■ Exercise directions
The answer must be every line of the records below that contains the word "menu".

■ Provided entries
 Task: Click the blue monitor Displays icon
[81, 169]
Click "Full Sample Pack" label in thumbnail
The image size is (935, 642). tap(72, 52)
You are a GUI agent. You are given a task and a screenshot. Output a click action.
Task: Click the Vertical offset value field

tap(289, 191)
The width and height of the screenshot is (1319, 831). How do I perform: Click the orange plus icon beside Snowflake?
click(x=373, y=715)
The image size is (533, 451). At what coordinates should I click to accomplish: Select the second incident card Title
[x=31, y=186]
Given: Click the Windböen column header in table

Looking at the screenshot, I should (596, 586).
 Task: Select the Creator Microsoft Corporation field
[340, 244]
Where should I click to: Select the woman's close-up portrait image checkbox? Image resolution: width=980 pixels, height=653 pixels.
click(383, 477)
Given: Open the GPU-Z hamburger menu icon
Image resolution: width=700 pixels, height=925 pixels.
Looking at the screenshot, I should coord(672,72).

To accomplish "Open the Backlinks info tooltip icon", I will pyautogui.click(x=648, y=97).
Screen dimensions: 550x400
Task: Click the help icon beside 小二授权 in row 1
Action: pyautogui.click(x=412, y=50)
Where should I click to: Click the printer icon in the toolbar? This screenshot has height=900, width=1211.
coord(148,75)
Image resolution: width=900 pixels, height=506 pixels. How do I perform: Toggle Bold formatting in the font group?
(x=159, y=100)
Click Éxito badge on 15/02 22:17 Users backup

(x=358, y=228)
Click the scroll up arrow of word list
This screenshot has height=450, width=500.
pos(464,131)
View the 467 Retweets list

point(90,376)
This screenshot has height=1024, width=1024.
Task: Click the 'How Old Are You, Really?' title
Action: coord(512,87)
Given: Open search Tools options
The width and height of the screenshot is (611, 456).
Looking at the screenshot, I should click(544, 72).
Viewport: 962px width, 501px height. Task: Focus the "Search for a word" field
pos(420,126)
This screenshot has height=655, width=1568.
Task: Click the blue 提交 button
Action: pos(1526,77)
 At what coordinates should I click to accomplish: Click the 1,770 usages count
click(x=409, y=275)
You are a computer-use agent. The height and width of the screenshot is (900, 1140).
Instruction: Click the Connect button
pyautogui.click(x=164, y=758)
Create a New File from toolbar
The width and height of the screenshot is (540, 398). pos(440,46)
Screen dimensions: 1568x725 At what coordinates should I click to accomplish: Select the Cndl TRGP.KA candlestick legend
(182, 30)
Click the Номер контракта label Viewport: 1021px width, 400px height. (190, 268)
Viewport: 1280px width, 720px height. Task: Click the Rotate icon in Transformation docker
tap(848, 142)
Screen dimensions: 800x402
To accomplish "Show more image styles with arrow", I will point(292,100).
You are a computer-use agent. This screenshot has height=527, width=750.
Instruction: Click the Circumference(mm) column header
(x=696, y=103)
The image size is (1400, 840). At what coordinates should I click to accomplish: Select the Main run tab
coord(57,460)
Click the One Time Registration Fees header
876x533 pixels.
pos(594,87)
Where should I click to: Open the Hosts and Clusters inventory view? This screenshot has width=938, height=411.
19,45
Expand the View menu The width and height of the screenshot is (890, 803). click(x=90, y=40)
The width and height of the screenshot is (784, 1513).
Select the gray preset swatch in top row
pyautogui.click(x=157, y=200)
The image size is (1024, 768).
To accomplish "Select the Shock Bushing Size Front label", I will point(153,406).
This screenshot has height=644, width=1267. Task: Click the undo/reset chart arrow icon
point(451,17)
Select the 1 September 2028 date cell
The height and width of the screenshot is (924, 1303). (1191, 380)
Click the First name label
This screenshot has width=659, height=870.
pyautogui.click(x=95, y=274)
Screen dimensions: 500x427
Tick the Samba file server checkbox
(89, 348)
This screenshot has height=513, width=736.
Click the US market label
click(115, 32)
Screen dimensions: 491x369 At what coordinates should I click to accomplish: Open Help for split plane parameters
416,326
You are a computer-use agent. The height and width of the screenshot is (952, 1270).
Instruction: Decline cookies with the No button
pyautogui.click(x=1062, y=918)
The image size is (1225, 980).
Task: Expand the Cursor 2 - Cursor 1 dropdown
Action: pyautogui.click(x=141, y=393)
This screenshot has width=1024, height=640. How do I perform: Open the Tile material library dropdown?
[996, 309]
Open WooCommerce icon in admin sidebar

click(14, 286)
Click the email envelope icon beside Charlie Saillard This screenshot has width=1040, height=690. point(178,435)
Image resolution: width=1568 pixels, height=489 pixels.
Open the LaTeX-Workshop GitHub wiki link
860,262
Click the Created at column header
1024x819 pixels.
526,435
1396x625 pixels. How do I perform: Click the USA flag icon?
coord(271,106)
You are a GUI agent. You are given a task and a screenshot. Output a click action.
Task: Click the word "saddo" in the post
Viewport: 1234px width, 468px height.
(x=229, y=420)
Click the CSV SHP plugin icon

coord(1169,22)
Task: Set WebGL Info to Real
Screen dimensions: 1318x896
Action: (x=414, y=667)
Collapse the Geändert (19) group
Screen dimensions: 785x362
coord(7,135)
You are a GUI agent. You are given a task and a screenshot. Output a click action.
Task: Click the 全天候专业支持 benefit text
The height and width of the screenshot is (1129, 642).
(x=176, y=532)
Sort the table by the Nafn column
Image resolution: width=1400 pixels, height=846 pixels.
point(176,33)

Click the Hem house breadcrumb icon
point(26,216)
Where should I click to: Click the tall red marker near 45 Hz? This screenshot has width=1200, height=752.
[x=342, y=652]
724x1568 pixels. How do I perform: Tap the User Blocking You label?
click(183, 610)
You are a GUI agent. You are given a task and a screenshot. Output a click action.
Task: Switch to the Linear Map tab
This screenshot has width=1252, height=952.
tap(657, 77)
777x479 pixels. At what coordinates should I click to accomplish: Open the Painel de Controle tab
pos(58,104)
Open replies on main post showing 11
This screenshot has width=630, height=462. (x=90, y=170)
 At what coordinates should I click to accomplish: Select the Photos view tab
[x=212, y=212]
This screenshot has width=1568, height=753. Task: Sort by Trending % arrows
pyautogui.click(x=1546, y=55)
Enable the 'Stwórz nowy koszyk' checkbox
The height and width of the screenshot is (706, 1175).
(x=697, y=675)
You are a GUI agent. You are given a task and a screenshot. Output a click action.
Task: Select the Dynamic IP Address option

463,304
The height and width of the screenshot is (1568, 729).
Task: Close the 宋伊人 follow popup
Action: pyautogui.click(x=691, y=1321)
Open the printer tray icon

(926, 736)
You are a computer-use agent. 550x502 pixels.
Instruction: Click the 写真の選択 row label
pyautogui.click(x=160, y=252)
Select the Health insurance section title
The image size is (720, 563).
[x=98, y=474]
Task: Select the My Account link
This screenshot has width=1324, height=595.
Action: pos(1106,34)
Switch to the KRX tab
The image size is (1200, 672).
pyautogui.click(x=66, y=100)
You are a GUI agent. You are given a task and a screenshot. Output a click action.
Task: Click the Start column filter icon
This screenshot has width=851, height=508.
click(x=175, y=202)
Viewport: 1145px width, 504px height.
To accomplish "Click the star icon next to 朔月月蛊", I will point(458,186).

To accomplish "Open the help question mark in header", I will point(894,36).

■ Result of the exercise
Given: Open the GPU-Z hamburger menu icon
Expand the View menu The width and height of the screenshot is (890, 803). click(x=90, y=40)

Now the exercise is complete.